かつて“夢の新薬”として期待された「イレッサ」

 このようにテレビで報じられ、期待が高まったためか、アビガンの承認見送りに抗議する声もツイッターで上がっているようです。しかし私は、こうしたテレビでのアビガンの取り上げ方には、非常に問題があったと思います。なぜなら、かつて大きな事件となった肺がん治療薬「イレッサ(一般名・ゲフィチニブ)」のことを思い出さずにはいられないからです。

 それは私が駆け出しの医療ライターだった20年ほど前のことです。「分子標的薬」という新しいタイプの薬として登場したイレッサは、承認前から医師向けの専門誌等で、「がん細胞だけを狙い撃ちする副作用の少ない薬」というプロモーションが展開されました。

©iStock.com

 さらに、国内で行われた小規模な臨床試験で肺がんに高い腫瘍縮小効果が見られたとして、テレビや新聞でも取り上げられるようになりました。

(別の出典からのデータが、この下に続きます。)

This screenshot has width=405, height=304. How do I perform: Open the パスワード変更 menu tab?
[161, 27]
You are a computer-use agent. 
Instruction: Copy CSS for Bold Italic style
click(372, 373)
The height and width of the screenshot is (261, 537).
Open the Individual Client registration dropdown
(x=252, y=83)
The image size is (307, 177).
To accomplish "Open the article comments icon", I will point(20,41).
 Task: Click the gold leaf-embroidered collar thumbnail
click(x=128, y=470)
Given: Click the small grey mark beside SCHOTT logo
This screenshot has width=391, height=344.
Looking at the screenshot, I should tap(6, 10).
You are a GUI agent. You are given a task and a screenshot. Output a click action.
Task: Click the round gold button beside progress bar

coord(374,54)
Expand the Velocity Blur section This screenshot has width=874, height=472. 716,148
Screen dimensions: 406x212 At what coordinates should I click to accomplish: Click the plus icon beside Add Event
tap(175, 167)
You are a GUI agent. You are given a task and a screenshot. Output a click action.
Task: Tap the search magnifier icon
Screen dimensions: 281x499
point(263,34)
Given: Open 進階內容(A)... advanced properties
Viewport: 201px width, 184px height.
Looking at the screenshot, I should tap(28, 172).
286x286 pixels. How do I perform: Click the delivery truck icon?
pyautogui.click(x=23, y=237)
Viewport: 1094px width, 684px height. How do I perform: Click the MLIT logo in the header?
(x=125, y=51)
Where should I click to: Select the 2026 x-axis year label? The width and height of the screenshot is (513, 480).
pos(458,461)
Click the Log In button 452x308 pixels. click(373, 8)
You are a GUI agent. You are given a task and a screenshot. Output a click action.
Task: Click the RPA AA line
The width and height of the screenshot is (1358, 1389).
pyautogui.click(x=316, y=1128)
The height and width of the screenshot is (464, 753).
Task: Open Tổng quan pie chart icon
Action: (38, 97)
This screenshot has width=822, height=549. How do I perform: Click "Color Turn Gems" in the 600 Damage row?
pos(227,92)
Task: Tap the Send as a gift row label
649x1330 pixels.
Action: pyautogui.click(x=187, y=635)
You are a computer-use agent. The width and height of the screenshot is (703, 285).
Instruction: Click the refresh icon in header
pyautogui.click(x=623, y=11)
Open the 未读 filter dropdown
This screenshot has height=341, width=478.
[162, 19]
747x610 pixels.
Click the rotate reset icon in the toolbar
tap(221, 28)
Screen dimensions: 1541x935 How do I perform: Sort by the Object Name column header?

そうした報道によって、肺がんで苦しむ患者や家族の期待がふくらみ、いつしか「夢の新薬」であるかのごとく語られるようになったのです。

申請からわずか5カ月で“異例の承認”

 原則として製薬会社が医薬品を市販する承認を国から得るためには、健康な人を対象に安全性を見極める「第1相試験」、少人数の患者を対象に安全性や効き方、投与量などを検証する「第2相試験」、そして、数百人規模の多数の患者を対象に有効性や安全性を確認する「第3相試験」の、3段階の臨床試験を実施する決まりとなっています。

 ところが、「早く使えるようにしてほしい」という患者や医療者の期待に後押しされてか、イレッサは本来行うべき「第3相試験」を市販後に行うという条件の下、製薬会社による国への申請からわずか5カ月という異例のスピードで、02年7月に承認されたのです。